Oh dear Lord this looks...kind of amazing. I've surprisingly found it hard to get into Norris's films, even though everything about them seems like it should be right up my alley. I did kinda dig "Code of Silence," though, which made me realize that the same two guys have played Chicago cops not only in that film, but also in Seagal's "Above the Law," and alongside Harrison Ford in "The Fugitive." Talk about a trifecta of cinematic titans! Anyway, thanks for this as always, and let me give you an off-topic heads-up. Watched a film called "Black Eagle" the other day. Made in 1988, starring a couple of actors you may have heard of...a certain Sho Kosugi AND Jean-Claude Van Damme! And, I have to say, regrettably, a complete and utter letdown. I mean, how could the NAMES among NAMES not pull this off? Dull, slow, weirdly self-serious, using some kind of awful score they must have taken out of the public domain...it was just all so, so bad. Kosugi is a CIA agent trying to recover a lost laser device from the Russians, and Van Damme is the main Russian guy's enforcer/henchman(!). I realize it didn't have the Cannon stamp of approval, but jeez, even the fights were awful. I never thought I'd say this about a Kosugi/Van Damme film, but I can't recommend it at all. Van Damme's splits game was on point though; he must have broken out the full split about a dozen times in this thing. But that was not enough to save it!
ReplyDeleteMike,
ReplyDeleteFor the the cheesy-action-luvin' cineaste who's having trouble getting into Chuck Norris, I think I'd recommend DELTA FORCE 1 and/or 2, and maybe HELLBOUND or LONE WOLF MCQUADE, but that's just me.

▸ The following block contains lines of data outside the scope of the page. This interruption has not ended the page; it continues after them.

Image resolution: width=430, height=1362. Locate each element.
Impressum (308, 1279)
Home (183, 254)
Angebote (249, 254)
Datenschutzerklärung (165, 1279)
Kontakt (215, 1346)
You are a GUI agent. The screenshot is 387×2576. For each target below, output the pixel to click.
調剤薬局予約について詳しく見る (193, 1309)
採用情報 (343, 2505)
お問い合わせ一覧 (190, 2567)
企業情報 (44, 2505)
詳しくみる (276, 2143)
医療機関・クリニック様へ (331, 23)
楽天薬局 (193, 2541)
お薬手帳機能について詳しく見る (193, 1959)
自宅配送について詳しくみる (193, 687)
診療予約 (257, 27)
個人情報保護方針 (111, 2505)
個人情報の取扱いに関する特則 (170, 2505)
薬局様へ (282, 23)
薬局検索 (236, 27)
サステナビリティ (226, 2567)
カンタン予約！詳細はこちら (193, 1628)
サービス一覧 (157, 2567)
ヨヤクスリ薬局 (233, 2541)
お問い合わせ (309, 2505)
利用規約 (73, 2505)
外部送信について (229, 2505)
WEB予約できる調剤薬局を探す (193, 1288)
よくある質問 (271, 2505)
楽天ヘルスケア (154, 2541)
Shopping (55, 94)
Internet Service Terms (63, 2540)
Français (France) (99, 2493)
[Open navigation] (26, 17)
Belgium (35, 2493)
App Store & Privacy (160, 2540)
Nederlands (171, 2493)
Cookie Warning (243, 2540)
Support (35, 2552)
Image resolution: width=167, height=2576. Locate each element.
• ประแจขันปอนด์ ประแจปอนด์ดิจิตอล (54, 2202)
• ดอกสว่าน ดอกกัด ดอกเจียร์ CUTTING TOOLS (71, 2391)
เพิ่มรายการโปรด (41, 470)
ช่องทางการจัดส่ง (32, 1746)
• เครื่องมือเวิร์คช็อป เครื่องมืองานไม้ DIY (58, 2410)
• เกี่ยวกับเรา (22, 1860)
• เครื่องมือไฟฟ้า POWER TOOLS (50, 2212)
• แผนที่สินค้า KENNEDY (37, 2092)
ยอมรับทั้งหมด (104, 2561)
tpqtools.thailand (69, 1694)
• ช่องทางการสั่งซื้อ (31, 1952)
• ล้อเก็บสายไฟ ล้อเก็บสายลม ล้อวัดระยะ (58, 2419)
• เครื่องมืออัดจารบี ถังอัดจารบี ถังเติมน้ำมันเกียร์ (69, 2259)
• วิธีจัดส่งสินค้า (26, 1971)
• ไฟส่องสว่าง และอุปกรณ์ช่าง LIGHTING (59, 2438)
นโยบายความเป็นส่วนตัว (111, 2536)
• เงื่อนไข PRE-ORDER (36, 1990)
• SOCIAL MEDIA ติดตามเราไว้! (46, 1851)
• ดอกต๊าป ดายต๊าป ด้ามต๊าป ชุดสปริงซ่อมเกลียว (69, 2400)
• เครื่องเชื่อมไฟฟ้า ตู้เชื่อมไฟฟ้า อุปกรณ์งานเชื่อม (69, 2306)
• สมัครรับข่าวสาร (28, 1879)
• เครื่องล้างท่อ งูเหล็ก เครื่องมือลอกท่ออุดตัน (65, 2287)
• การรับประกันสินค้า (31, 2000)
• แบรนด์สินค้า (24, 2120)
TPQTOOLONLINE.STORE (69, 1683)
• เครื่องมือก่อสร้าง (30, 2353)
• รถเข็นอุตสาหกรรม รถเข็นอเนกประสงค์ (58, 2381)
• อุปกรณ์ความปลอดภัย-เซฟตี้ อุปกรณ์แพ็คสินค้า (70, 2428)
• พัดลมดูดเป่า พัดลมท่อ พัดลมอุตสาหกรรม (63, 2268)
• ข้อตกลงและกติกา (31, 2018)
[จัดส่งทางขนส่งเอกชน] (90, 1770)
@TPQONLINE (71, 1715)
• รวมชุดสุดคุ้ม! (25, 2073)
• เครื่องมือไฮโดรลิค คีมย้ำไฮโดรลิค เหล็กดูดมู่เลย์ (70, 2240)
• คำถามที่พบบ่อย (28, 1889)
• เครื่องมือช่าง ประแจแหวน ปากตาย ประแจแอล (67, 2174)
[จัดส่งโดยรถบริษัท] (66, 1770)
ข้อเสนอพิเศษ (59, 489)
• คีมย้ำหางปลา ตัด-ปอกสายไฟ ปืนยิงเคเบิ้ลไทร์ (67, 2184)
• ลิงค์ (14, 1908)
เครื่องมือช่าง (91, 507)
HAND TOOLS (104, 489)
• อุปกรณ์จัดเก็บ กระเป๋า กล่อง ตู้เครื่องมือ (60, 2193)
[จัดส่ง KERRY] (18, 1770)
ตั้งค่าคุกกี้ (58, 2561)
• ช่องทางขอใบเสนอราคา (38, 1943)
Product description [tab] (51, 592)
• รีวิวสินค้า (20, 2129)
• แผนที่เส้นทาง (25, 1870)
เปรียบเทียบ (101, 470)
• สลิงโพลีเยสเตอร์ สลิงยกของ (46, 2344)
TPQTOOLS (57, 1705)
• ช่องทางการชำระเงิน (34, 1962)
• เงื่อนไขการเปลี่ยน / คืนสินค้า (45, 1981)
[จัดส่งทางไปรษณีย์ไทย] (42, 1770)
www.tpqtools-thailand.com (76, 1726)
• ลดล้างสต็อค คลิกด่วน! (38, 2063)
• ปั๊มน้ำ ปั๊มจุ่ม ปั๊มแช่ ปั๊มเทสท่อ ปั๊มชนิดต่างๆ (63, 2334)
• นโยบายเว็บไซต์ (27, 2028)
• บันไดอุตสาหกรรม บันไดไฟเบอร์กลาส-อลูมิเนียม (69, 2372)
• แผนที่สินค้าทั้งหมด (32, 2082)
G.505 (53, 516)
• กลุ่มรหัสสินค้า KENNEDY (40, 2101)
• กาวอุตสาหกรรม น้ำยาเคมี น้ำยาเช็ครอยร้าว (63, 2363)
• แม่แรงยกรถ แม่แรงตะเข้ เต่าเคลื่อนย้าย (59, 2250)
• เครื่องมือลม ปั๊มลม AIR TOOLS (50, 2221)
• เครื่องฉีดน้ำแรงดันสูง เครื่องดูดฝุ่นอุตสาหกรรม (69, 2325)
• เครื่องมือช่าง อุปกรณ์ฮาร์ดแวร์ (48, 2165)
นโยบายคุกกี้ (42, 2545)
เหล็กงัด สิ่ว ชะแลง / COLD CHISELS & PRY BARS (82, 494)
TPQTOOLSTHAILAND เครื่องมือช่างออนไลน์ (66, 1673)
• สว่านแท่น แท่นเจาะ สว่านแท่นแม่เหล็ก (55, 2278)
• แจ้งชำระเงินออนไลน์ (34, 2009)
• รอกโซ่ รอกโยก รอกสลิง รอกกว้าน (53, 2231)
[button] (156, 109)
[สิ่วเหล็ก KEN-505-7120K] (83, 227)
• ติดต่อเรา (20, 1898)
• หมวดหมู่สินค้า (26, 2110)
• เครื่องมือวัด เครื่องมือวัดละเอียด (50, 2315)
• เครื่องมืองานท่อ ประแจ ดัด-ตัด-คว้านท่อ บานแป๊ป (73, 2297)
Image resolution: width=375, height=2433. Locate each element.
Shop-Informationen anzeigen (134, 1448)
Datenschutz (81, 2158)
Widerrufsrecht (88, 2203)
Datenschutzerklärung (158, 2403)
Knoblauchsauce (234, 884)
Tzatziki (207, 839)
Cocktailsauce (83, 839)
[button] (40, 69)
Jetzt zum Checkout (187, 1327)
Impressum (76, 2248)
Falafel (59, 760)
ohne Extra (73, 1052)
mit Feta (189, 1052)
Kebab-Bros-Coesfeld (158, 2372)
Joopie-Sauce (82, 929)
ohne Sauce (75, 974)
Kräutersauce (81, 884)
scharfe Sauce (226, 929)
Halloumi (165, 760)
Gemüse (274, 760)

BLACK EAGLE's been on the list for a while, so I'm sad to hear it's such a letdown, given the involvement of those two titans. Morbid curiosity means I'll probably end up seeing it anyway at some point, though thanks for the heads up!
"...but now I realize they must simply turn him loose to do his own thing."
ReplyDeleteBut Sean, Michael Parks has been turned loose and that movie is Kevin Smith's TUSK. Probably the craziest, most unhinged performance we will ever see from Parks.
John,
ReplyDeleteI was entertaining the idea of seeing TUSK at the movies for Parks alone, but consigned myself to waiting for DVD. The trailer certainly looked as if Parks is out of control in all the best ways.